As always the very first step is to load the pandas library.

In [1]:
import pandas as pd

Commencing the article by introducing pandas concat() function. Let’s see what it does and how it can be used.

Pandas Concat : pd.concat()

Concat() function helps in concatenating i.e. joining two different pandas objects on different axes.



Deep Learning Specialization on Coursera

objs : Series or Dataframe objects – This parameter takes the series or dataframe objects for performing concatenation operation.

axis : {‘0′ for Index,’1’ for Columns} – By providing axis, we tell whether concatenation is to be performed over index or columns. The default is 0.
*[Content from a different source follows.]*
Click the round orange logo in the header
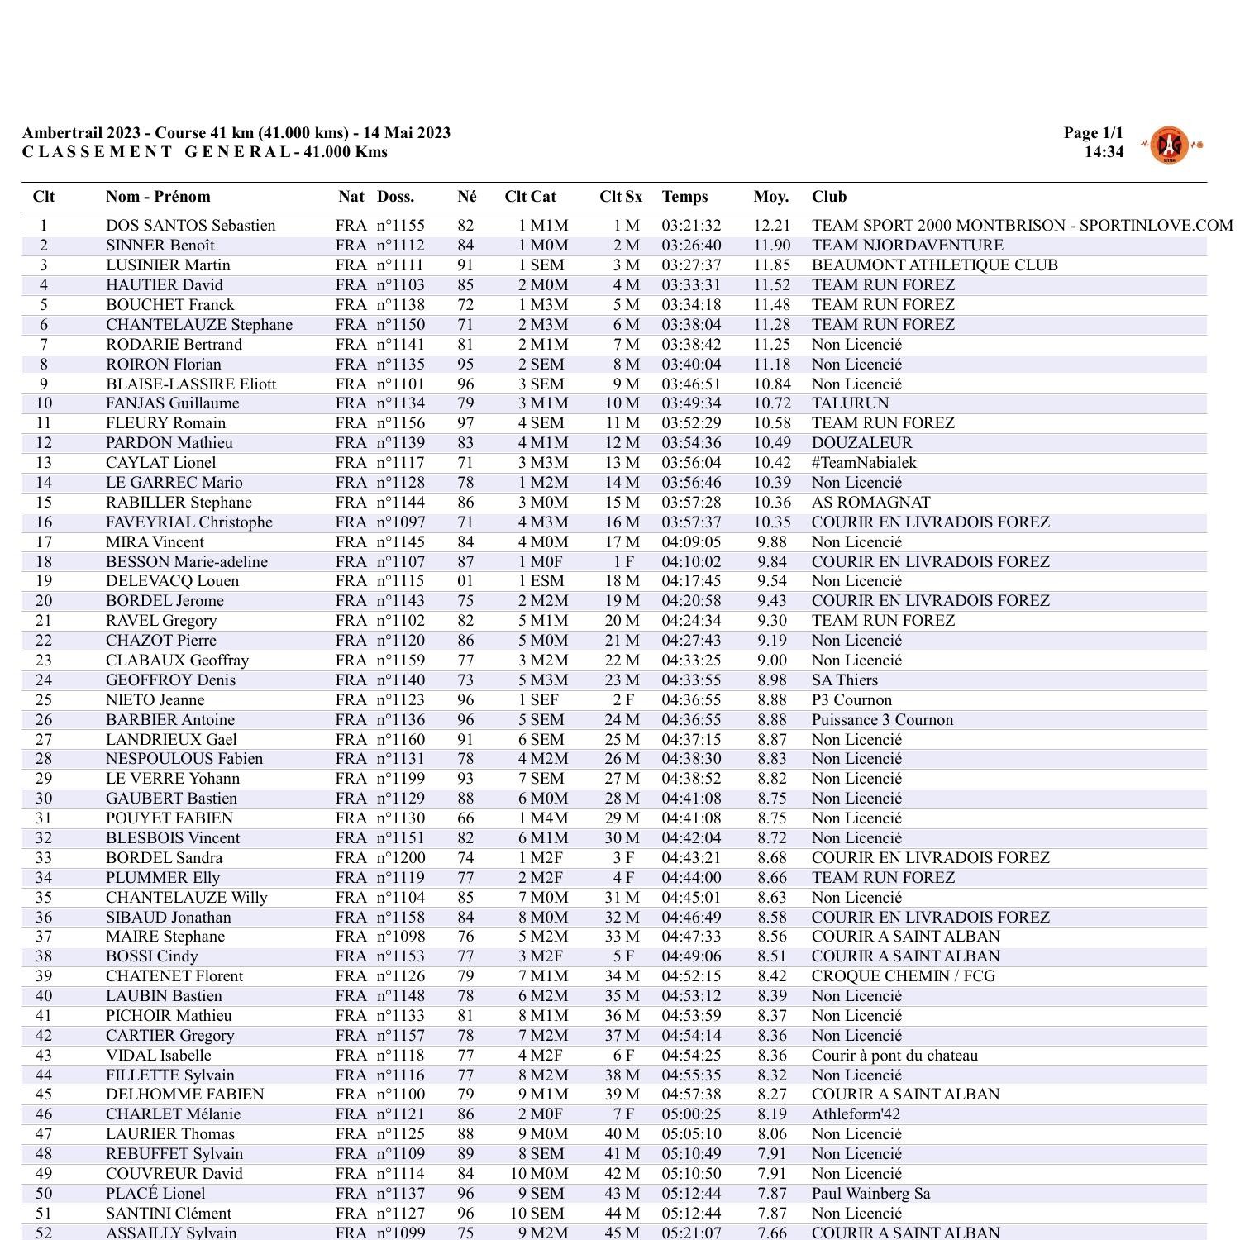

ignore_index : bool – This parameter either helps in removing the index or in adding index to daatframes. The default value is false.

There are some other parameters which you can tweak within concat() function. You can have a look here

When a series is concatenated, then a series object is returned. When there are multiple objects consisting of at least 1 dataframe, then resulting object is a dataframe.

Example 1: Simple concat() function example with ignore_index parameter

Here, we are creating two different series and then concatenating them.

In [2]:
s1 = pd.Series(['P', 'Q'])
In [3]:
s2 = pd.Series(['R', 'S'])

We now concat them below. As it can be seen below, the indexing is not been proper. This is because both the series are using their own indexing.

In [4]:
pd.concat([s1, s2])
0    P
1    Q
0    R
1    S
dtype: object

We will add ignore_index parameter to pandas concat() function. This help in indexing the series properly.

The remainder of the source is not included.